═══ Records for the exercise

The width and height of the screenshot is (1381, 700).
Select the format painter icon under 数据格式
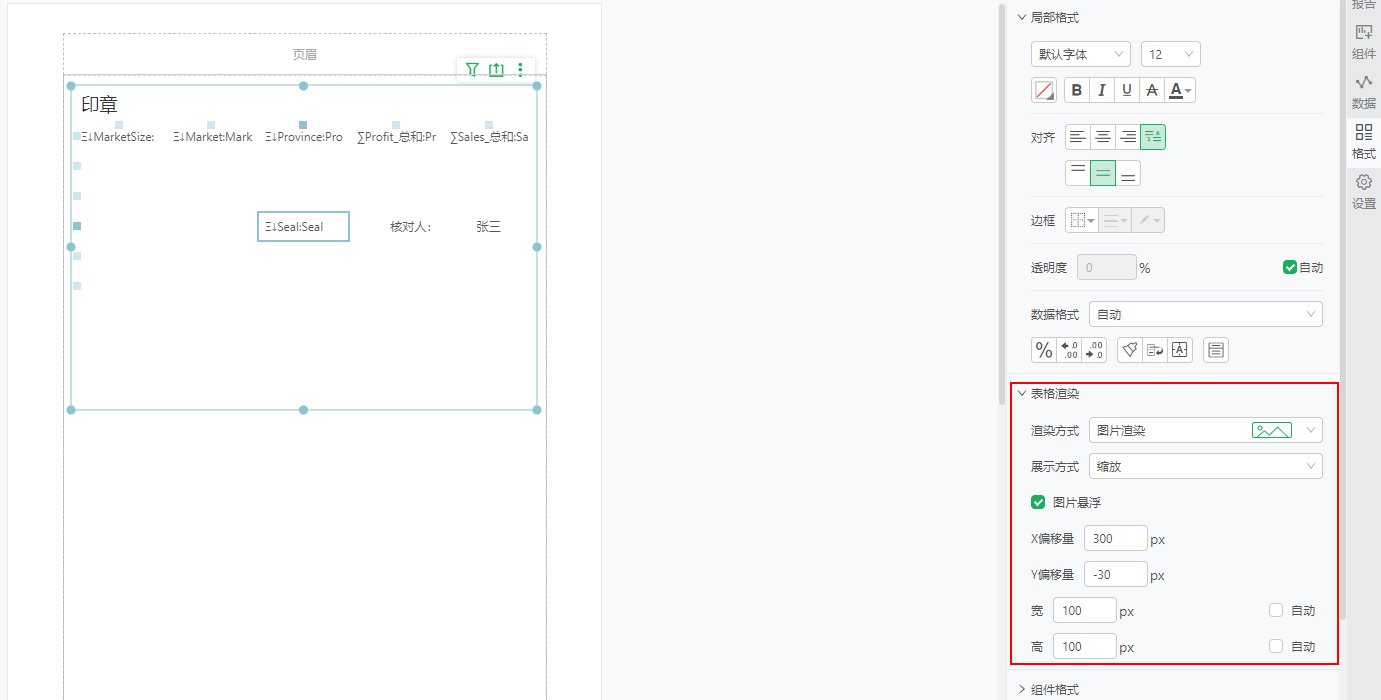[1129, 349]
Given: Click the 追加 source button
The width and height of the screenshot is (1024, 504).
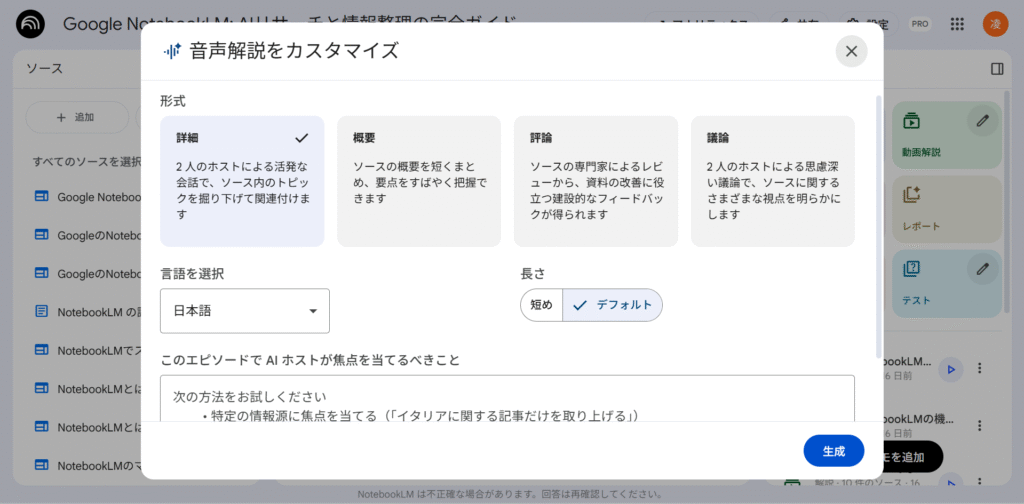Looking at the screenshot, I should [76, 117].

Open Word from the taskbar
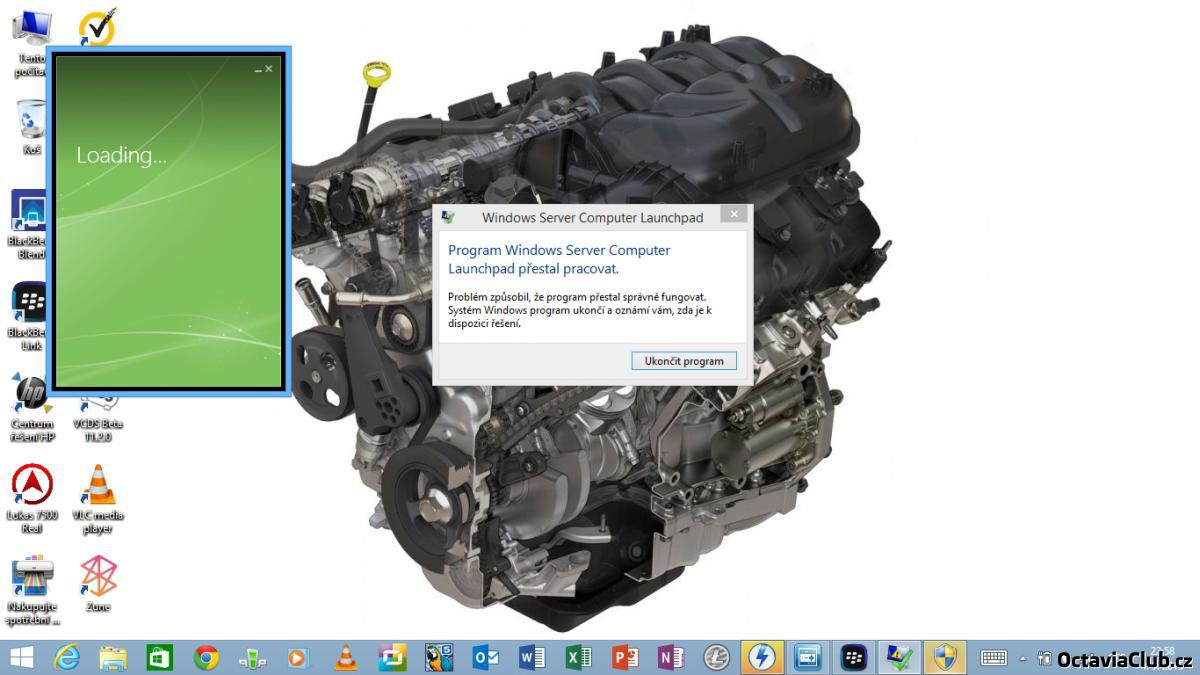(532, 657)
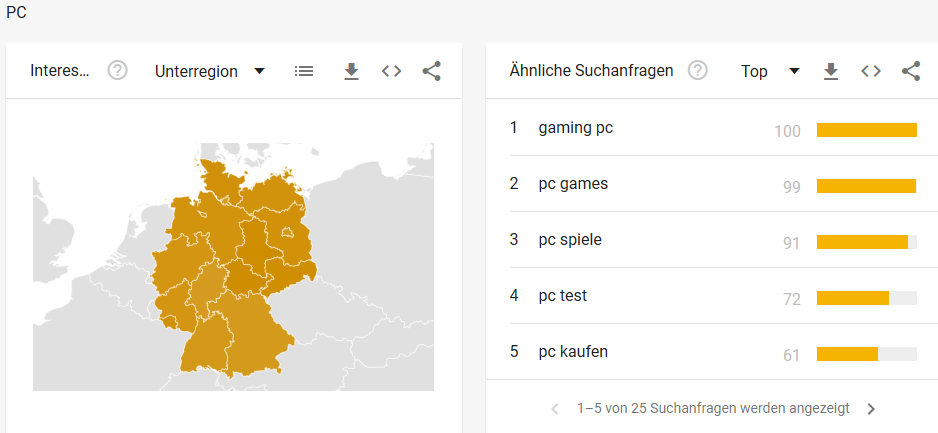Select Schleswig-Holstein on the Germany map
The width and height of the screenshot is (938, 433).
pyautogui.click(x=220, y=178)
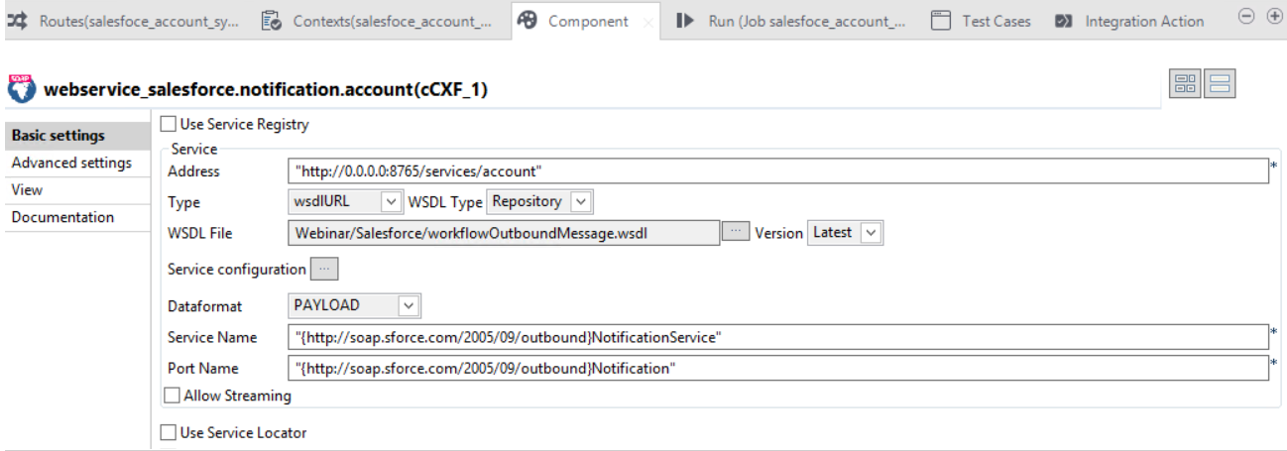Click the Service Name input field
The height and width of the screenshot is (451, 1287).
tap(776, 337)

══════
═══ Records for the exercise

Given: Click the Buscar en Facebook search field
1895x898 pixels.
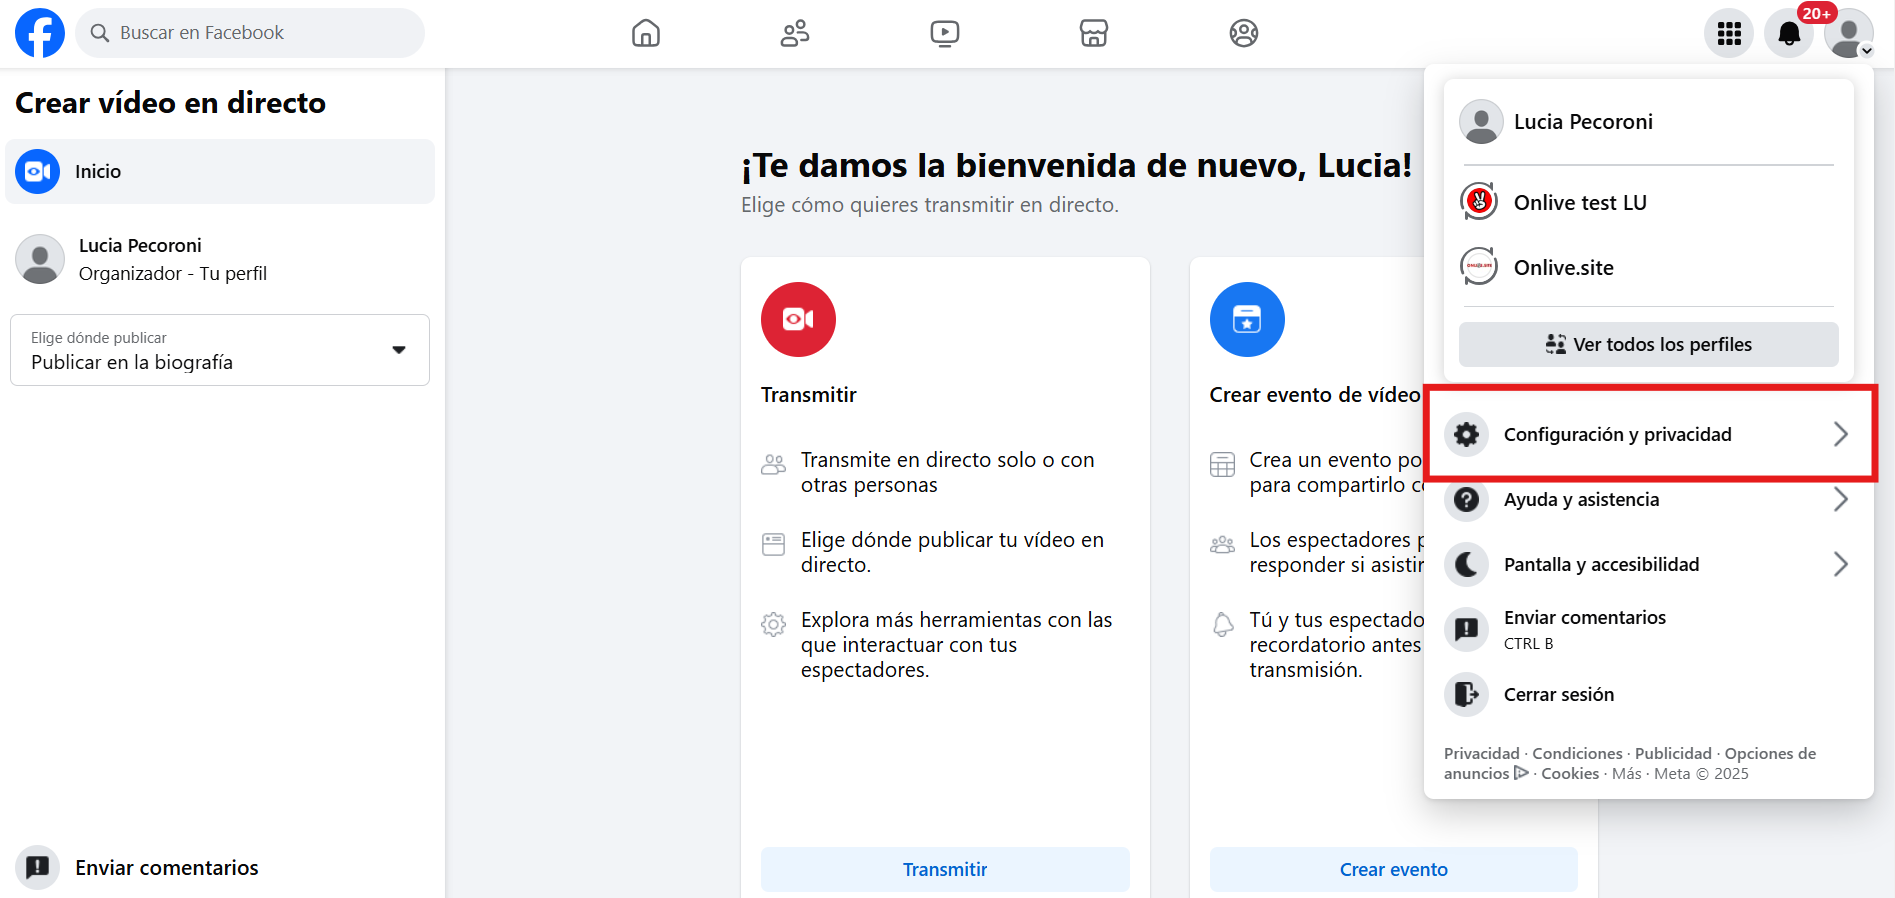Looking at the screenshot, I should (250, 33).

══════

What needs to be done: The answer must be every line from the entries above that holds the string "Given".

Answer box:
Given: Click the 追加 source button
Given: Click the Buscar en Facebook search field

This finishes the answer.